About this task -
Among the records that follow, find the line with "383x857 pixels." and the line with "Toggle the Persp projection label". Set down those lines and all lines between them exactly, without adding anything.

Material to process -
-- Opening Marker --
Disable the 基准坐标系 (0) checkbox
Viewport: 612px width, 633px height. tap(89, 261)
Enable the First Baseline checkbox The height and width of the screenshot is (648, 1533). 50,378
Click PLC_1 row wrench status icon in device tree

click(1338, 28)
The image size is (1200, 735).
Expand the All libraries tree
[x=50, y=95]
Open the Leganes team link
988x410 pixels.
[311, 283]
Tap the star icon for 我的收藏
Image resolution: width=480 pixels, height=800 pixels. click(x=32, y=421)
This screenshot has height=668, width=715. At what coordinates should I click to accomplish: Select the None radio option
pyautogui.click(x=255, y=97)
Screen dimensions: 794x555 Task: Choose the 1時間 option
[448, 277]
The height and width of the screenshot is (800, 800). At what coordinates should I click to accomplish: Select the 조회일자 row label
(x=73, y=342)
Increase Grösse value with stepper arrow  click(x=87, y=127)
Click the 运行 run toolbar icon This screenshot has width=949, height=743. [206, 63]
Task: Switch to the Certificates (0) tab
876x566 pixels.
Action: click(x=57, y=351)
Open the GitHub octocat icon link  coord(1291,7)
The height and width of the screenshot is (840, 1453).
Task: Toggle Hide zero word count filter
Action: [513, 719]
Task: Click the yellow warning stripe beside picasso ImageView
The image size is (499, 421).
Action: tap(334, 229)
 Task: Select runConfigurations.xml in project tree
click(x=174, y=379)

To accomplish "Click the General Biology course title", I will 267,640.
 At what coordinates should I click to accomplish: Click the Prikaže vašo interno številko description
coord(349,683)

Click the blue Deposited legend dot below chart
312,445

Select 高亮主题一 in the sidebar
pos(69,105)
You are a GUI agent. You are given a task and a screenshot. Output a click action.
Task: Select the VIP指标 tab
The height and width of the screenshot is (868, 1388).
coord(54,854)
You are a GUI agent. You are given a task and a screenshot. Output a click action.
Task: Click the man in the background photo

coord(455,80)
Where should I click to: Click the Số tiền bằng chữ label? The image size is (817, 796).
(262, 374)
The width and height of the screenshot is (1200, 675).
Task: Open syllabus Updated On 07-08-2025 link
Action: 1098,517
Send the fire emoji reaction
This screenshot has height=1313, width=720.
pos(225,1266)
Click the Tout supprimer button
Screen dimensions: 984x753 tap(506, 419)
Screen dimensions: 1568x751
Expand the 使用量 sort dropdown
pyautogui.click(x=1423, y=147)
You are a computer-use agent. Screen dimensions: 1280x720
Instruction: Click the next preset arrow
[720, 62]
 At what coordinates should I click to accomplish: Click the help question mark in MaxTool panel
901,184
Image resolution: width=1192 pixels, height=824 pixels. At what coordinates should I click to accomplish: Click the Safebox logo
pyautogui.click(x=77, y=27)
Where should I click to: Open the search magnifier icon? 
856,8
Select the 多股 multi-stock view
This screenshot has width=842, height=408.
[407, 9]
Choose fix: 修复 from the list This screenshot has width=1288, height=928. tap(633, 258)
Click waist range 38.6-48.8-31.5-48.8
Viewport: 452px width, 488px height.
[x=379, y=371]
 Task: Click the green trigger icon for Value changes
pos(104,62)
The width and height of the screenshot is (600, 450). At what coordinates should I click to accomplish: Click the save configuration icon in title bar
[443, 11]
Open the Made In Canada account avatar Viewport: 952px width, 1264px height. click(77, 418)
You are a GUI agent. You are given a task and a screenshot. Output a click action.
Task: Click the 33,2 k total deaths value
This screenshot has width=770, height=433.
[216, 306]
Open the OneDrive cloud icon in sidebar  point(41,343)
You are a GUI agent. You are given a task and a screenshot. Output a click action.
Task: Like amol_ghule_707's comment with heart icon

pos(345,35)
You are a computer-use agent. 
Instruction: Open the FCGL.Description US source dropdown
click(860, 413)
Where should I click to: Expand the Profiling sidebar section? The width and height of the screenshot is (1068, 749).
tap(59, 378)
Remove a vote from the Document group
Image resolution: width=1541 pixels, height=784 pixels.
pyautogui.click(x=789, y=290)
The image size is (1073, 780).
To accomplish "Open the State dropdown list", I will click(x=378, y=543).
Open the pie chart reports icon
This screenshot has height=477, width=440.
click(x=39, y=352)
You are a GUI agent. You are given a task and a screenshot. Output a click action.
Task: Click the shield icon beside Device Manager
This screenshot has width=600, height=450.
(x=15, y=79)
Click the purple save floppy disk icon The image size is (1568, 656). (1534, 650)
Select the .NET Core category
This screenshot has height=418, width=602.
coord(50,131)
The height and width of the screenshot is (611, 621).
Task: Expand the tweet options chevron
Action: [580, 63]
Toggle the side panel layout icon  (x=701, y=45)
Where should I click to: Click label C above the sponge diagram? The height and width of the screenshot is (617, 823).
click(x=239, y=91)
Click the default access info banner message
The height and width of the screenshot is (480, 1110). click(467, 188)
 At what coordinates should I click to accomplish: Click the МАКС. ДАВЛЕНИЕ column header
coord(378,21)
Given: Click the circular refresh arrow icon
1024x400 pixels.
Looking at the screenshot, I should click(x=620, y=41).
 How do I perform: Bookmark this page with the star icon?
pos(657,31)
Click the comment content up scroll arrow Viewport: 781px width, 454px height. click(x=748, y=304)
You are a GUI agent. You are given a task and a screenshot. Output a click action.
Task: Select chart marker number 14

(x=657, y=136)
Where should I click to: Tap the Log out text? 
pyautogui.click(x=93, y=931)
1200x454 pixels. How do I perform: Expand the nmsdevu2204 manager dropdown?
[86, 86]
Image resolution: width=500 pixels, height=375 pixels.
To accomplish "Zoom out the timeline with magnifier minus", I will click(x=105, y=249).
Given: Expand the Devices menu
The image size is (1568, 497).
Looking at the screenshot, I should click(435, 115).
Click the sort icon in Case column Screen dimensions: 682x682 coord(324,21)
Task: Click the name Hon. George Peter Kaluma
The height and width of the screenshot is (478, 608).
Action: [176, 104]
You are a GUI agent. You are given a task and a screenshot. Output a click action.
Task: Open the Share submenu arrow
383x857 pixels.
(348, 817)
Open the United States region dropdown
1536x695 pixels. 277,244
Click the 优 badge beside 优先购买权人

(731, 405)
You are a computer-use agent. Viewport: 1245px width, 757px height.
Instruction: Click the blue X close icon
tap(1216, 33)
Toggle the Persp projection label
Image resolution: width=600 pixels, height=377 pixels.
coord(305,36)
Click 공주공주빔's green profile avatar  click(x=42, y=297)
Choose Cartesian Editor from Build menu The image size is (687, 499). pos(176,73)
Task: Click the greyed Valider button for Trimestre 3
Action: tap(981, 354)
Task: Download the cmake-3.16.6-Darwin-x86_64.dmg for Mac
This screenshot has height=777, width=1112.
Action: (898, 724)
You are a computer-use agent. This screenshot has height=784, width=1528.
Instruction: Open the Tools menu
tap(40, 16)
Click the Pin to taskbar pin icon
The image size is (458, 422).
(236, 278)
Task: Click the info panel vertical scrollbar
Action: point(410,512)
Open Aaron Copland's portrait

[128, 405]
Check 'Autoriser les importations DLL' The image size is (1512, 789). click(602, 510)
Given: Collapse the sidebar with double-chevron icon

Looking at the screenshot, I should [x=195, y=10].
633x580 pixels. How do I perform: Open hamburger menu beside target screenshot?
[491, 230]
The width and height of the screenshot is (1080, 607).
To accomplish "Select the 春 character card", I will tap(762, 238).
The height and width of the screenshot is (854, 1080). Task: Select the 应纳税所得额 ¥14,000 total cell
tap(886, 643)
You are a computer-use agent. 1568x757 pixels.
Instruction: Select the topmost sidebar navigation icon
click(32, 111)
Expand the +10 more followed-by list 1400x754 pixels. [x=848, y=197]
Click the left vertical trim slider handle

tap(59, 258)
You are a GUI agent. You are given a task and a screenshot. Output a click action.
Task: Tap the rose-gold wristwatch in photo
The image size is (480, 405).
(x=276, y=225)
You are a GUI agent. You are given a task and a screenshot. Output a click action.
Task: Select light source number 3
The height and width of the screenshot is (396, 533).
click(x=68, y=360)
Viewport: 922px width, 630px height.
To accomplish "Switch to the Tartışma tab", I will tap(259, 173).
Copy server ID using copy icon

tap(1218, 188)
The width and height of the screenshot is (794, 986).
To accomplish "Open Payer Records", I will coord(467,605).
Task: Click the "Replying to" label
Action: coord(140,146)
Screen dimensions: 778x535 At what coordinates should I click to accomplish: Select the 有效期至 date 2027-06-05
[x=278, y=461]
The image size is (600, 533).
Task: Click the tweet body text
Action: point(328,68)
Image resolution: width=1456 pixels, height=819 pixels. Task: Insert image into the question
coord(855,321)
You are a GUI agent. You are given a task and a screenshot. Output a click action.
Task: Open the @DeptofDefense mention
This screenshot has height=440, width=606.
-- Closing Marker --
Response to the task -
383x857 pixels.
(348, 817)
Open the United States region dropdown
1536x695 pixels. 277,244
Click the 优 badge beside 优先购买权人

(731, 405)
You are a computer-use agent. Viewport: 1245px width, 757px height.
Instruction: Click the blue X close icon
tap(1216, 33)
Toggle the Persp projection label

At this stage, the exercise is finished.